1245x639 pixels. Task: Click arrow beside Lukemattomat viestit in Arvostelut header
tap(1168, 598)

---

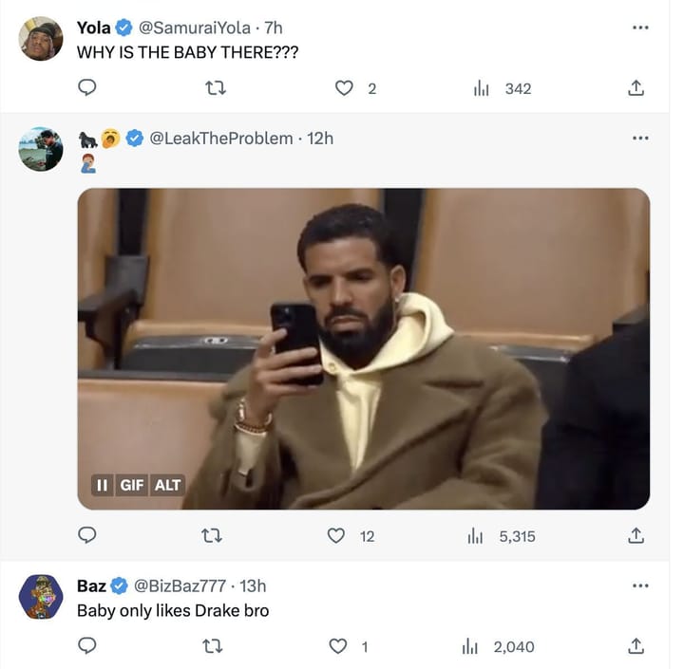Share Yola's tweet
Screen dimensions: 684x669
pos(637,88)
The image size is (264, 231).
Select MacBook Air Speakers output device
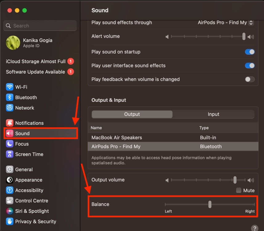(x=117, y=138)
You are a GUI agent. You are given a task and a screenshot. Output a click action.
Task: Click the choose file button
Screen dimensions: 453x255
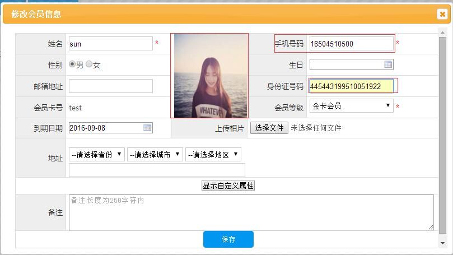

» **What is needed**: Given the records above, reproduce precisely and only the lines between the line holding "Task: Click the choose file button" and the line holding "Screen dimensions: 453x255", inclusive.

» **Solution to the exercise**:
Task: Click the choose file button
Screen dimensions: 453x255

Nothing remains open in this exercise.